TASKS AND EXERCISES.
(1) In the B-tree parent pointer message below, translate this sentence into German: "WAL replay starts at the checkpoint redo pointer, which is after the page split record, so WAL replay won't insert the parent pointer."
(2) Write a continuation of the B-tree parent pointer message below, picking up after its final sentence.

SUPPLIED PASSAGE.
** begin **

Re: B-tree parent pointer and checkpoints

From: Heikki Linnakangas <heikki(dot)linnakangas(at)enterprisedb(dot)com>
To: Bruce Momjian <bruce(at)momjian(dot)us>
Cc: Tom Lane <tgl(at)sss(dot)pgh(dot)pa(dot)us>, Greg Stark <gsstark(at)mit(dot)edu>, Teodor Sigaev <teodor(at)sigaev(dot)ru>, PostgreSQL-development <pgsql-hackers(at)postgresql(dot)org>, Oleg Bartunov <oleg(at)sai(dot)msu(dot)su>
Subject: Re: B-tree parent pointer and checkpoints
Date: 2011-09-06 10:21:28
Message-ID: 4E65F428.6030306@enterprisedb.com
Views: Raw Message | Whole Thread | Download mbox | Resend email
Thread:
Lists: pgsql-hackers

On 05.09.2011 21:55, Bruce Momjian wrote:
> Heikki Linnakangas wrote:
>> On 11.03.2011 19:41, Tom Lane wrote:
>>> Heikki Linnakangas<heikki(dot)linnakangas(at)enterprisedb(dot)com> writes:
>>>> On 11.03.2011 17:59, Tom Lane wrote:
>>>>> But that will be fixed during WAL replay.
>>>
>>>> Not under the circumstances that started the original thread:
>>>
>>>> 1. Backend splits a page
>>>> 2. Checkpoint starts
>>>> 3. Checkpoint runs to completion
>>>> 4. Crash
>>>> (5. Backend never got to insert the parent pointer)
>>>
>>>> WAL replay starts at the checkpoint redo pointer, which is after the
>>>> page split record, so WAL replay won't insert the parent pointer. That's
>>>> an incredibly tight window to hit in practice, but it's possible in theory.
>>>
>>> Hmm. It's not so improbable that checkpoint would start inside that
>>> window, but that the parent insertion is still pending by the time the
>>> checkpoint finishes is pretty improbable.
>>>
>>> How about just reducing the deletion-time ERROR for missing downlink to a LOG?
>>
>> Well, the code that follows expects to have a valid parent page locked,
>> so you can't literally do just that. But yeah, LOG and aborting the page
>> deletion seems fine to me.
>
> Did this get fixed?

Nope.

On a closer look, this isn't only a problem for page deletion. Page
splitting also barfs if it can't find the parent of a page. As the code
stands, a missing downlink is not harmless, but causes all sorts of trouble.

** end **

RECORDED DATA.
** begin **

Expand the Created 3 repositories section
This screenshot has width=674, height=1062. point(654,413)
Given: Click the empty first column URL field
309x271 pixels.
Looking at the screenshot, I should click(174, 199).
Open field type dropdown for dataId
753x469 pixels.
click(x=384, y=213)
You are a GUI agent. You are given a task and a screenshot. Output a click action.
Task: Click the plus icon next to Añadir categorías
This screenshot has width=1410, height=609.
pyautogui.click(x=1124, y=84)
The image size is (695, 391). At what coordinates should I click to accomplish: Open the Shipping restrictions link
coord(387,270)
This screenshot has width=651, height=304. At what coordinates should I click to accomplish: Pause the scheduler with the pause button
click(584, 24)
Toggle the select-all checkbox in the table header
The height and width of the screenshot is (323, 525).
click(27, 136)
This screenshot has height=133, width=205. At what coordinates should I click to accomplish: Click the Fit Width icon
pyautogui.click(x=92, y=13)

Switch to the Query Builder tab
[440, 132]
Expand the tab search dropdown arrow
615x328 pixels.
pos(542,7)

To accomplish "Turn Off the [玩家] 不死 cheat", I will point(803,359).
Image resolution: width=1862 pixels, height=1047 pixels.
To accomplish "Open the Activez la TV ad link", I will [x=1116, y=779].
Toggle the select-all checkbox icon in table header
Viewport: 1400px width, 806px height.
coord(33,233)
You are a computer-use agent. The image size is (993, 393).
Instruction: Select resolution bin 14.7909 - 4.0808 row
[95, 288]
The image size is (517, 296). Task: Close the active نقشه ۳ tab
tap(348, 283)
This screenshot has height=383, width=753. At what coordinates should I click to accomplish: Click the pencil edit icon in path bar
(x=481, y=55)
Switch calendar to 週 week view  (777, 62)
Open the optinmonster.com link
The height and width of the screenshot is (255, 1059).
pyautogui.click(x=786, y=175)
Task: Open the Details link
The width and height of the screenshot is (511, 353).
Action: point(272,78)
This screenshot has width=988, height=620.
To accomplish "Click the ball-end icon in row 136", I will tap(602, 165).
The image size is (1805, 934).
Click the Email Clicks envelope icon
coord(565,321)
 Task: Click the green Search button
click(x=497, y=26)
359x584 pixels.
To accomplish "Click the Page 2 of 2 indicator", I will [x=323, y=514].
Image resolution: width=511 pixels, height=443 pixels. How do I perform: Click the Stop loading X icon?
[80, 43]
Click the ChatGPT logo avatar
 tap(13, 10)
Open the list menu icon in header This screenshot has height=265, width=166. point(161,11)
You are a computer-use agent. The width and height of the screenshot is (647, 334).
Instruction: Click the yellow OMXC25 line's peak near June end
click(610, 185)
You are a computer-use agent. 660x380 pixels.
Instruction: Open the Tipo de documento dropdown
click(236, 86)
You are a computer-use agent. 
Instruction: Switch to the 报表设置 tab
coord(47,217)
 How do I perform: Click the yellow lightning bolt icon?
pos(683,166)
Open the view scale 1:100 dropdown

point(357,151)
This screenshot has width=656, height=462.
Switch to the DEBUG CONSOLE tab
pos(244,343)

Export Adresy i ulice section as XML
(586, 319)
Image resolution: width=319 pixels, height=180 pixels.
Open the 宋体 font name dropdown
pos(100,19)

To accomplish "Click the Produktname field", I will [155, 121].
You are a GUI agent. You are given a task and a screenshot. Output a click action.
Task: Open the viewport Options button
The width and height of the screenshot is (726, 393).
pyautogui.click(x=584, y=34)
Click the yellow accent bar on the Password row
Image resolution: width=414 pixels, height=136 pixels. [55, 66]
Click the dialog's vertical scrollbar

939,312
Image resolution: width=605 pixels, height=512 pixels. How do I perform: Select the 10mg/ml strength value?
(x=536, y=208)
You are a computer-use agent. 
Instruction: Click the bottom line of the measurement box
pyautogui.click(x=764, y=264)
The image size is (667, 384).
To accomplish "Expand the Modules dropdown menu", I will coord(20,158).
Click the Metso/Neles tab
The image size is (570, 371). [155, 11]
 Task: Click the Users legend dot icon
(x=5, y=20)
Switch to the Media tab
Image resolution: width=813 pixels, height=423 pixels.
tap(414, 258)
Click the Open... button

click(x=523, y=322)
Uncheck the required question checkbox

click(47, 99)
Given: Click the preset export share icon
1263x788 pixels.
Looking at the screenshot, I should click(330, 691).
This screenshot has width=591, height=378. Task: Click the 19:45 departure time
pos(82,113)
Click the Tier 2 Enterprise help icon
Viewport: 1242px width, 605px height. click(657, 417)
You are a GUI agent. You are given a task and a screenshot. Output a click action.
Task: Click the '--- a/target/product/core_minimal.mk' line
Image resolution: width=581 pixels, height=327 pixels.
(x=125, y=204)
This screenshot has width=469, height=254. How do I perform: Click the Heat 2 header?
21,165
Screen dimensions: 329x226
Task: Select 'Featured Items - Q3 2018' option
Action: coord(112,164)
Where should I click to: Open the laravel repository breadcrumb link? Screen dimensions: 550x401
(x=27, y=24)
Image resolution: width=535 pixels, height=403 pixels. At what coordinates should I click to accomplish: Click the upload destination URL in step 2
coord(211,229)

** end **

PER-TASK ANSWERS.
(1) Die WAL-Wiedergabe beginnt am Redo-Zeiger des Checkpoints, der hinter dem Datensatz für die Seitenteilung liegt, sodass die WAL-Wiedergabe den Elternzeiger nicht einfügt.

(2)
The window for this to happen with a checkpoint is extremely tight, but
there's another situation where you can end up with a missing downlink:
if you run out of disk space while splitting a parent page, to insert a
downlink to it.

I think we should do a similar fix to b-tree that I did to GiST, and put
a flag on pages with missing downlinks. Then we can fix the missing
downlinks in vacuum and insertion, and get rid of the code to fix
incomplete splits after WAL replay.

The way it would work is that on page split the right page is flagged
with MISSING_DOWNLINK flag. When the downlink is inserted into the
parent, the flag is cleared in the same critical section as the WAL
record for the insertion of the parent is written. Normally, a backend
would never see the flag set, because the locks on the split pages are
not released until the parent record is written and the flag cleared
again. But if inserting the downlink fails for any reason, the next
inserter or vacuum that steps on the page can finish the split by
inserting the downlink.

Unfortunately that means holding the locks on the split pages longer
than we do at the moment. Currently they are released as soon as the
parent page is locked; with this change they would need to be held until
the WAL record of the downlink insertion is done. B-tree is so heavily
used that I'm a bit hesitant to sacrifice any concurrency there, but I
don't think it would be noticeable in practice.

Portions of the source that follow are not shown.